Audrey McKeen
- McKeen with Racing Louisville in 2026

Personal information
- Full name: Audrey Lynn McKeen
- Date of birth: November 26, 2008 (age 17)
- Height: 5 ft 8 in (1.73 m)
- Position: Forward

Team information
- Current team: Racing Louisville
- Number: 88

Youth career
- Loudoun SC
- 2023–2024: Northern Virginia Alliance
- 2024–2025: Virginia Development Academy

Senior career*
- Years: Team / Apps / (Gls)
- 2026–: Racing Louisville / 15 / (1)

International career^{‡}
- 2025: United States U-17 / 3 / (0)
- 2026–: United States U-18 / 1 / (2)
- 2025–: United States U-19 / 2 / (3)
- 2026–: United States U-20 / 4 / (0)

= Audrey McKeen =

American soccer player (born 2008)

Audrey Lynn McKeen (born November 26, 2008) is an American professional soccer player who plays as a forward for Racing Louisville FC of the National Women's Soccer League (NWSL).

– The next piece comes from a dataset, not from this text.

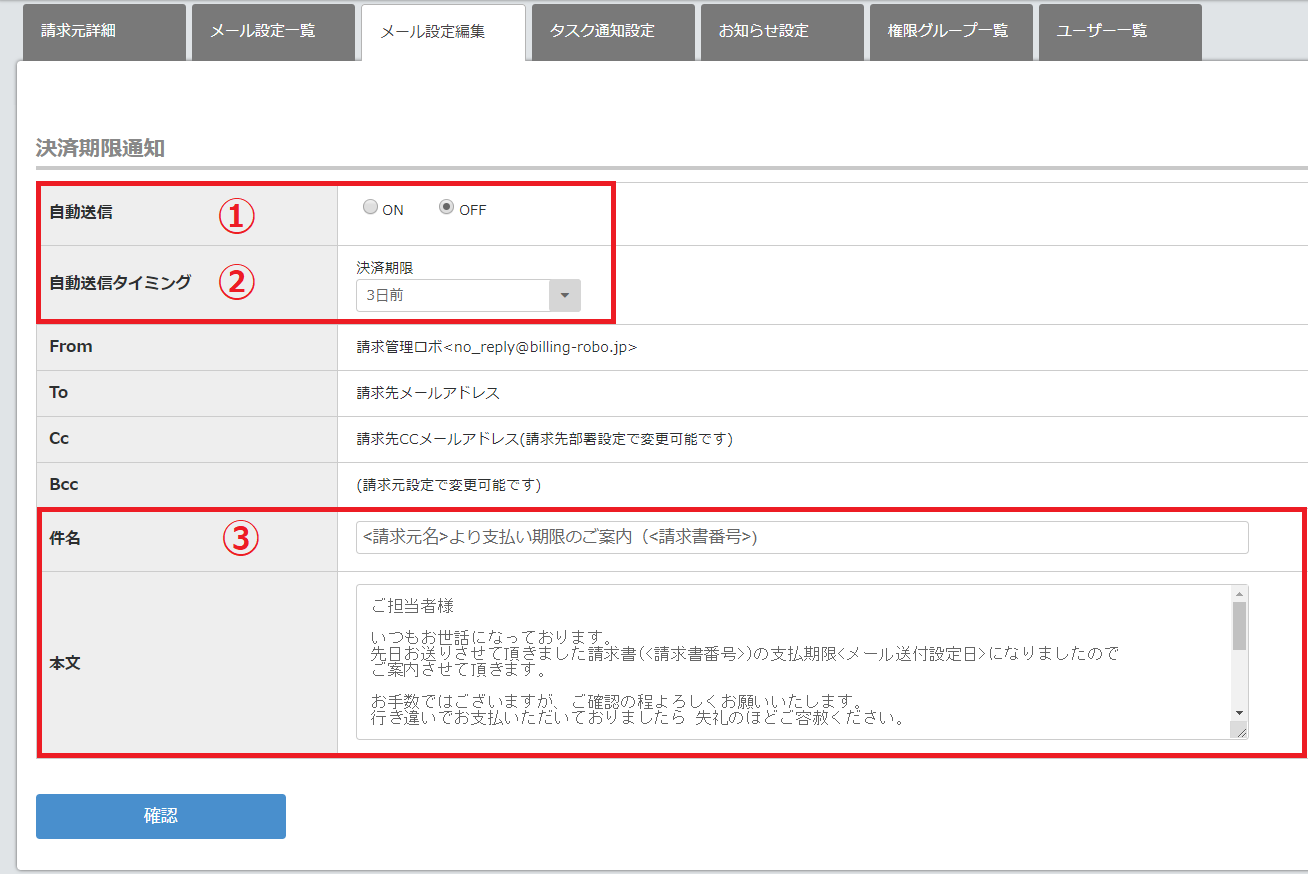Image resolution: width=1308 pixels, height=876 pixels.
Task: Click the resize handle of the 本文 text area
Action: coord(1240,732)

She signed with Racing at age 17 in 2026.

==Early life==

McKeen grew up in Vienna, Virginia. She played high school soccer for two seasons at Bishop O'Connell High School, in Arlington County, Virginia, where she was also an all-conference swimmer and competed in track. She scored 23 goals with 7 assists as a freshman in 2023, being named second-team All-Met by The Washington Post. She scored a program record 37 goals and added 9 assists as a sophomore in 2024, reaching the Washington Catholic Athletic Conference (WCAC) final and winning the Northern Virginia Independent Schools state title. She was named first-team All-Met, the WCAC Player of the Year, and the Virginia Gatorade Player of the Year.

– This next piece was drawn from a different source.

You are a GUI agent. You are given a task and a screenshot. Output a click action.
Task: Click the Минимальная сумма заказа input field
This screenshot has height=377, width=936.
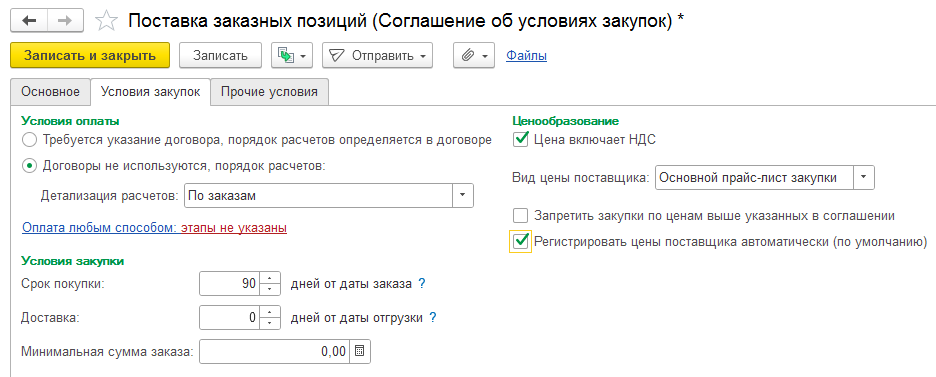point(275,351)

McKeen played club soccer for Loudoun SC, Northern Virginia Alliance, and Virginia Development Academy, earning multiple ECNL all-conference honors and being named ECNL All-American in 2025. Before going pro, she was committed to play college soccer for the Florida State Seminoles, planning to reclassify to the class of 2026. TopDrawerSoccer ranked her as the 5th-best recruit in that class.

==Club career==

McKeen trained with Racing Louisville FC and the Washington Spirit during the 2025 season. On January 6, 2026, Racing Louisville announced that they had signed McKeen to her first professional contract on a three-year deal, making her the club's first under-18 signing. She made her professional debut on March 14, coming on as a late substitute for Kayla Fischer in a season-opening 2–1 loss to the North Carolina Courage. On August 7, in just her second start, she scored her first professional goal against the Orlando Pride, opening the scoring with a header from Katie O'Kane's corner kick in a 3–1 victory.

==International career==

McKeen played for the United States under-17 team in the CONCACAF qualifiers for the 2025 FIFA U-17 Women's World Cup. Later that year, she played friendlies for the under-19 team and scored three goals in two games. At age 17, she was the youngest player named to the under-20 roster for the 2026 FIFA U-20 Women's World Cup in Poland.